Le film

« Écrire pour dire ce que je ressens du monde et de moi-même. » C’est ainsi que Christiane Rancé définit, au début de ce documentaire, son « état » d’écrivain. Pierre Lane tente d’approcher dans ce portrait de l’auteure, ce qui fait sa singularité. Certaines personnalités constituent les sujets de ses biographies spirituelles, comme Simone Weil, Léon Tolstoï ou Thérèse d’Avila. Certains lieux marquent également de leur empreinte la pensée de Christiane Rancé : les côtes bretonnes, la cathédrale Saint-Bertrand-de-Comminges, où elle aimait se rendre avec sa soeur défunte.
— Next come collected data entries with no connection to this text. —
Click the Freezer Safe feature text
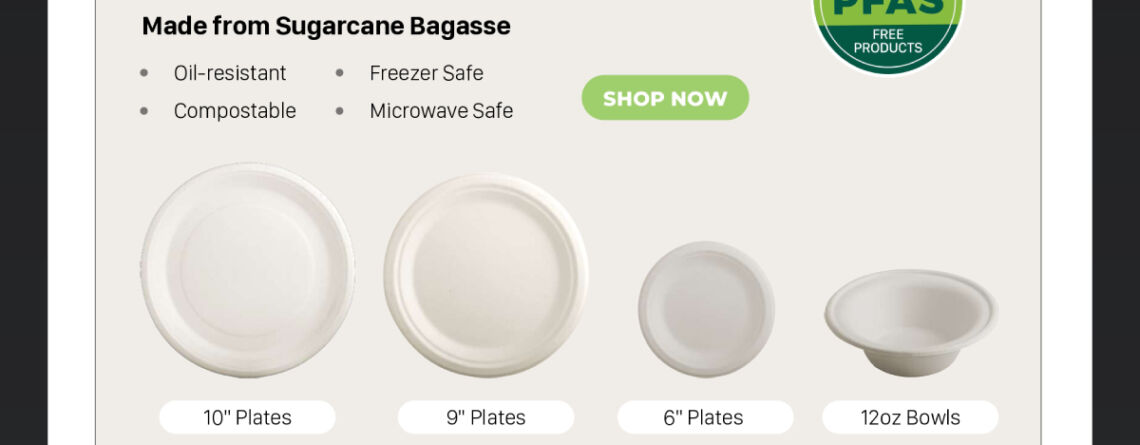 click(426, 73)
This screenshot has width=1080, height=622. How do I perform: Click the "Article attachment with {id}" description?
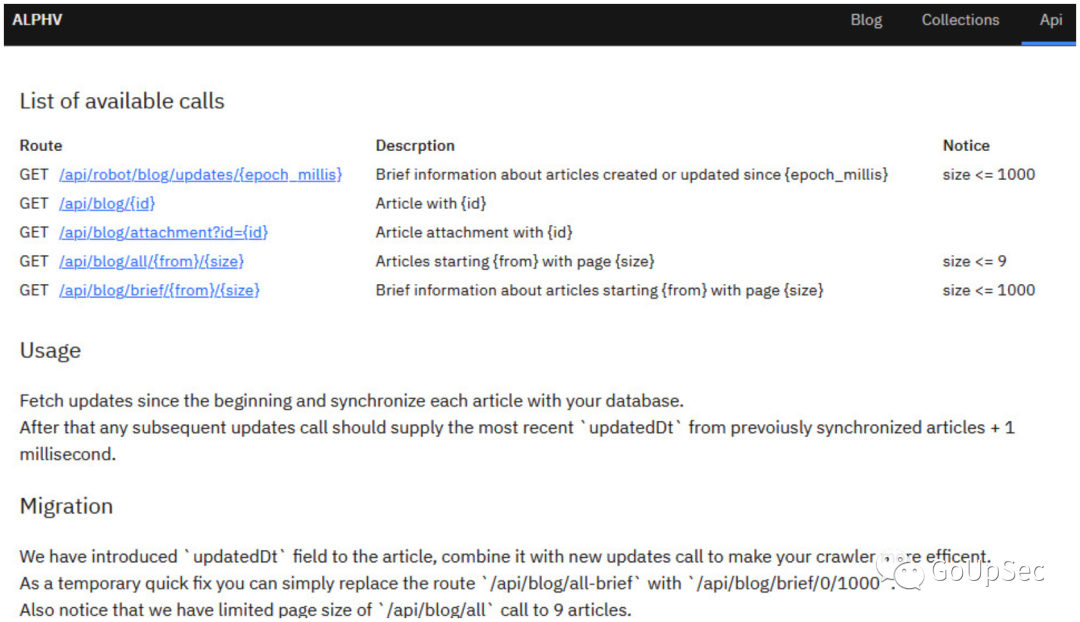pos(474,232)
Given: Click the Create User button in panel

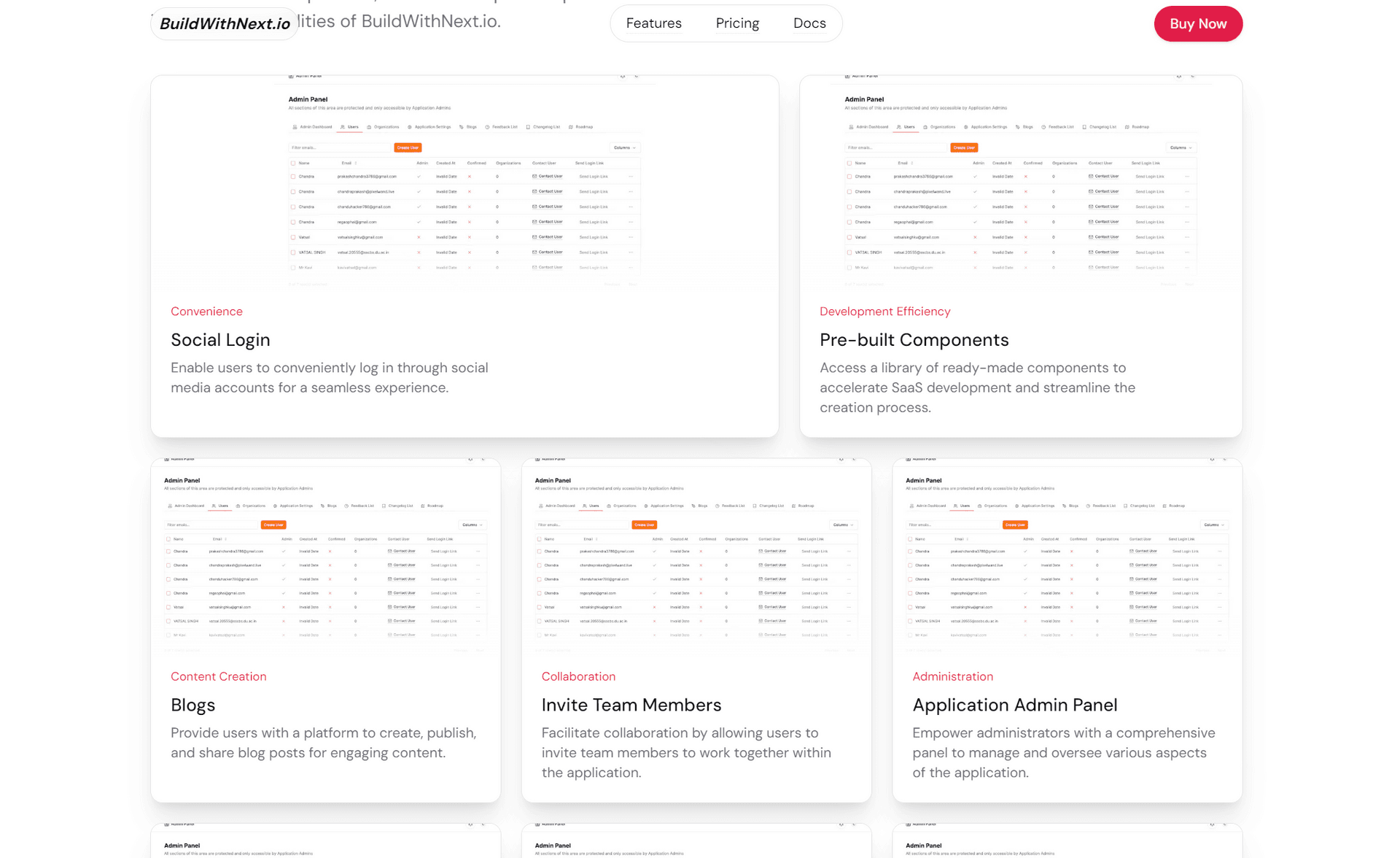Looking at the screenshot, I should point(408,148).

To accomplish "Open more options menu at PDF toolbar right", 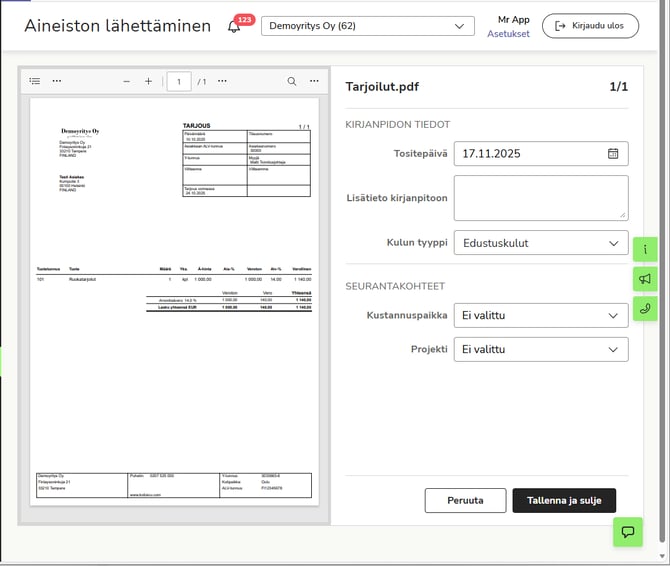I will [x=314, y=81].
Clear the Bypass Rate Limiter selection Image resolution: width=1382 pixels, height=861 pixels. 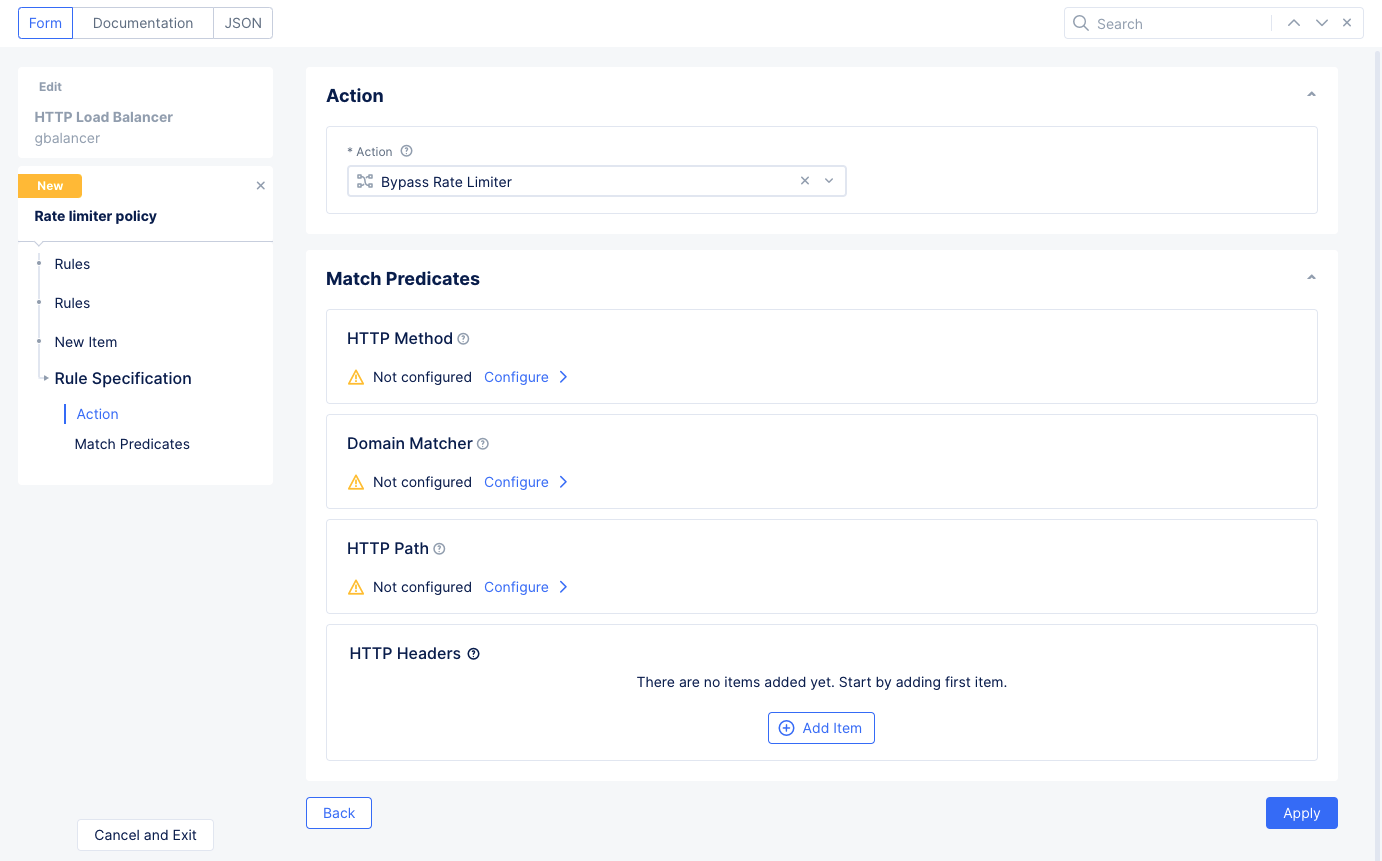point(805,181)
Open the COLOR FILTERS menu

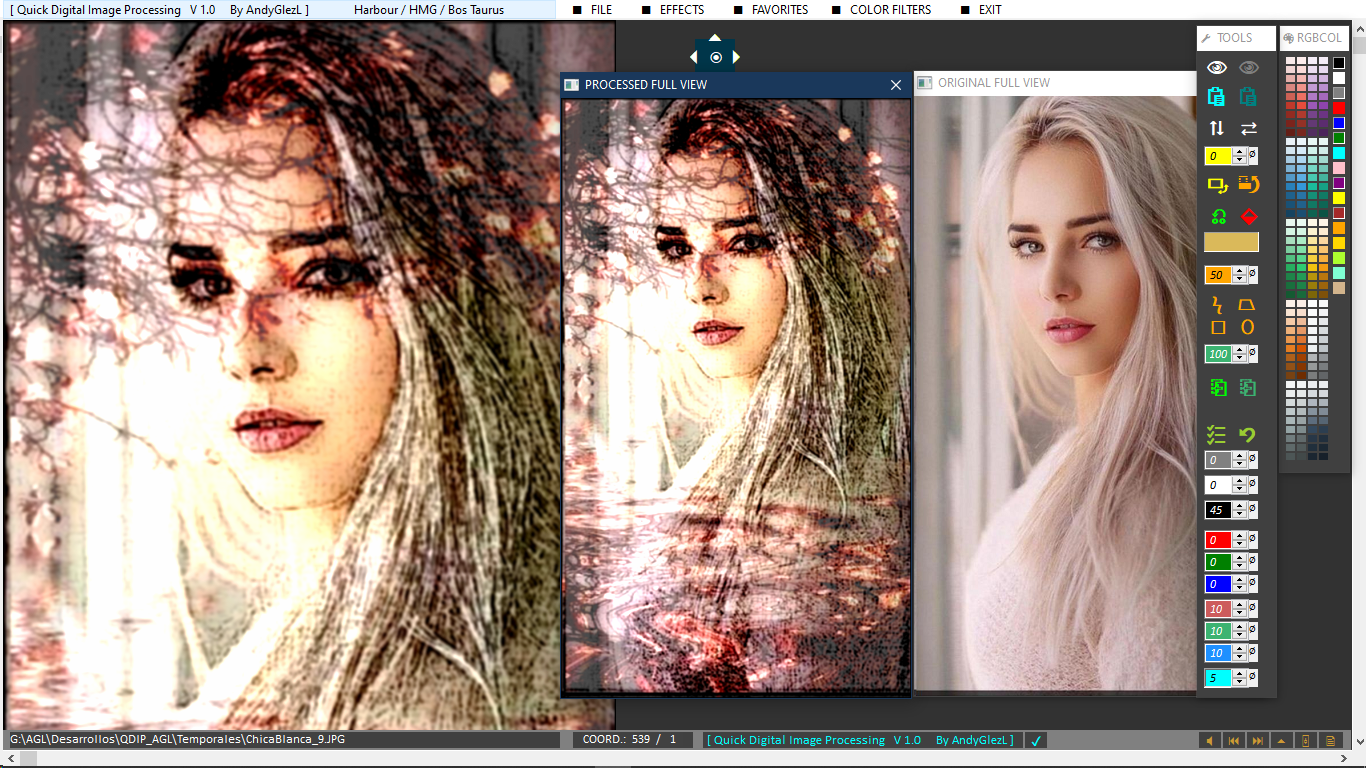(x=890, y=10)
Foi et souffle créatif semblent se confondre, à la fois réponses à la mort, à la solitude, tentatives de comprendre son propre chemin. La nature et l’enfance apparaissent comme des sources inépuisables d’inspiration, permettant à l’écrivain de puiser au coeur de l’émotion, de l’âme, du rythme du temps, pour « ressaisir » le réel.

L’écrivain

Après avoir longtemps été grand reporter pour Le Figaro et Géo, Christiane Rancé se consacre à l’écriture de biographies. Sainte Thérèse d’Avila, Jésus, la philosophe Simone Weil, et aussi le pape François sont les figures inspirantes de cette essayiste, également romancière à ses heures. Femme discrète et ardente, Christiane Rancé fait le pari de la joie. Elle célèbre la vie dans un lien amoureux avec le monde. Elle veut croire que le travail de chaque être humain est de ressusciter la beauté. Sans cesse en quête de beauté, de mystère, elle a publié ses carnets spirituels.

À la lumière d’un phrasé limpide, le lecteur butine dans ces pensées un pollen absolument revigorant. Christiane Rancé a reçu le Grand prix des écrivains croyants et le Prix de l’Essai de l’Académie française en 2015 pour La Passion de Thérèse d’Avila.